[racket-dev] TR optimizations and Racket overhead [was Re: [plt] Push #28633: master branch updated]
On 04/28/2014 04:46 AM, Sam Tobin-Hochstadt wrote:
>
> On Apr 28, 2014 12:16 AM, "Neil Toronto" <neil.toronto at gmail.com
> <mailto:neil.toronto at gmail.com>> wrote:
> >
> > For anyone wondering what this stuff means: most mixed exact/inexact
> math in Racket should be up to 5x or so faster now, depending on how
> conversion-heavy it is and how large the numbers are. On my machine,
> `real->double-flonum` is 1x or 25x faster on exact rationals (1x if the
> numerator and denominator both fit in a flonum; we optimized the slow
> path), and `inexact->exact` is 4x-100x faster (depending on the
> magnitude of the flonum's exponent).
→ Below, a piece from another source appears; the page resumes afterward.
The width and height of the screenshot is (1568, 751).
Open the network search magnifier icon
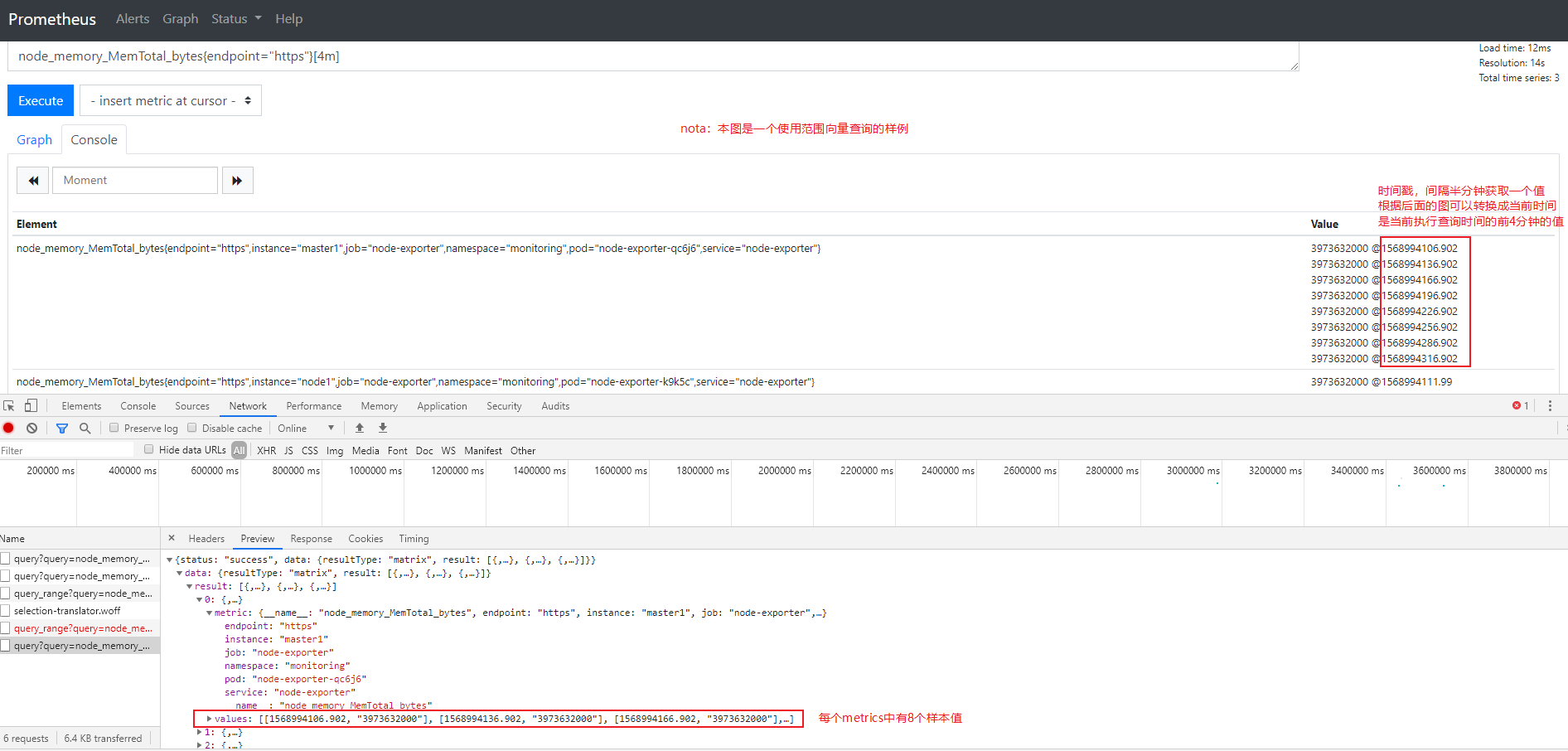tap(85, 429)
Also, conversions from exact to
> inexact now always find the closest approximation, so e.g. `sqrt` is a
> little more accurate when given exact rationals.
>
> Sounds great.
>
> > FWIW, the C implementations aren't much faster than the Typed Racket
> prototypes. I find that totally awesome.
>
> Impressive! Can you share the prototype?
Attached.
> Also, what ends up slower? What would we have to fix to make them the
> same speed?
After looking into it more, I've found that TR's optimizer isn't helping
much, probably because big integer operations account for most of the
cost. Its largest effect seems to be reducing constant overhead in the
timing loops - which at least makes my analysis more accurate. :)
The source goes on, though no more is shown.